Many countries, including India, suffer from high rates of child marriage. According to a 2012 UNICEF report, India is home to one third of child brides worldwide. One in two women in India is married before the age of 18. During my time as a PHRGE Fellow at the Human Rights Law Network, (HRLN), I was given the opportunity to travel around India and conduct field research on child marriage and its pervasiveness throughout communities. Generally, we found situations in line with such statistics, and that rates of child marriage vary greatly depending on social traditions of a given area. Unfortunately, in many of these states with deeply-entrenched social traditions, there is a lack of uniform enforcement of law against child marriage. As a result, child marriage only decreases at a rate of 1%, while the population of India increases at a rate of 8% each year.
It wasn’t until 2006 that India passed the Prohibition of Child Marriage Act. The Act is designed to curb the prevalence of child marriage throughout the country and articulates that it is indeed illegal for children to get married. Under the Act, females may not legally marry under the age of 18 and males may not legally marry if under the age of 21. These ages correspond to “healthy” times for each gender to be married and have children. The inherent gender inequality is seldom discussed. The Court has the authority to void child marriage where they do occur, or place an injunction on a pending marriage. Those who promote the marriage are subject to fines and imprisonment. According the Act, each district and each state must have a Child Marriage Prohibition Officer, who is responsible for a range of activities, including voiding child marriages, sensitizing the community to the malignant effects of child marriage, and creating awareness of child marriage laws.

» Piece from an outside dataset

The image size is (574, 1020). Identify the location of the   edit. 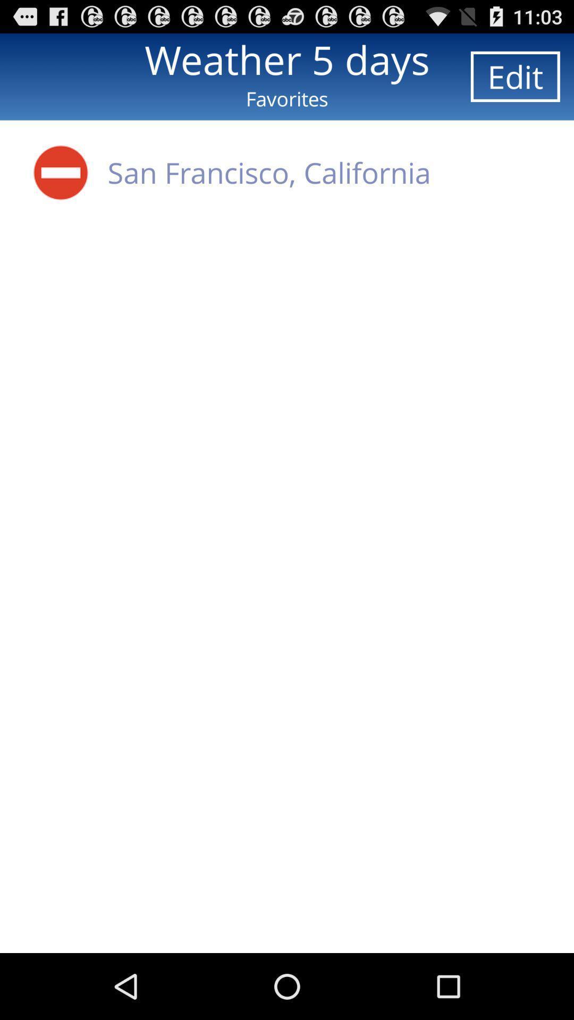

While progress has indeed been made in the last ten years to stop child marriage, the question remains: is it enough? After researching the topic, and conducting interviews with victims, hospital workers, government officials and social activists, I have concluded that it is absolutely not enough.
In many areas throughout India, there is no enforcement of child marriage laws. Some districts have indeed decreased child marriage rates, and these statistics are widely celebrated. However, other states and districts have done little to curb child marriage see no government repercussion and no movement toward change. For example, we conducted interviews throughout remote villages in the Ganjam District which is on the south-eastern Coast of India in the state of Orissa. We interviewed female victims, village leaders, health workers, hospital workers and social activists. In each of the five villages we visited, the average age of marriage for boys was 22-23. The average age of marriage for girls was 15. Social pressures force these female victims to drop out of school when they are married. They are then expected to move in with their new in-laws and do daily household labor for the family. Further, tradition expects the girls to immediately seek to become pregnant, which ultimately increases health risks related to adolescent pregnancy.

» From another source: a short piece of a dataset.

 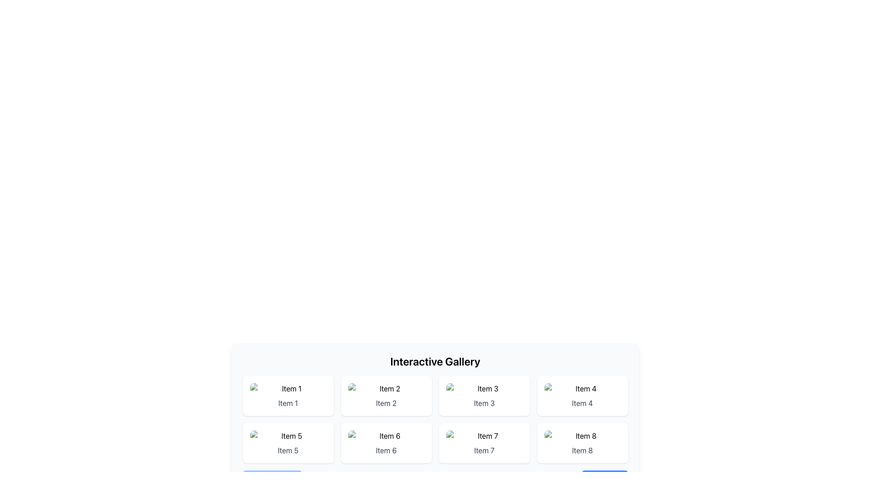 I want to click on the display card for 'Item 4', which is located in the fourth position of a 4-column grid, adjacent to 'Item 3' on the left and above 'Item 8', so click(x=582, y=395).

None of the community members knew about the child marriage laws, understood the negative effects of child marriage, or could recall being visited by any government officials on the status of child marriage. Throughout India, you will find entire districts, or even entire states, that share similar child marriage traditions to these villages. Despite it being well known that child marriage is pervasive in these areas, many state and local governments are doing little to create awareness about law, enforce the law and ultimately stop child marriages.
Child marriage will remain pervasive in India until laws are uniformly and rigorously enforced. Until then, there will be wide discrepancies in child marriage rates, which will result in a perpetuation of gender inequality and poverty. Until these marriages are stopped, child victims will be forced to abandon education, career opportunities and face increased health risks. As my time in India comes to an end, I hope that organizations like HRLN continue to fight to turn well-intended laws into reality. I can hope that with zealous activism, governments and local communities will start to feel the pressure to change and begin to uncompromisingly enforce the law and in turn, create brighter futures for the children of India.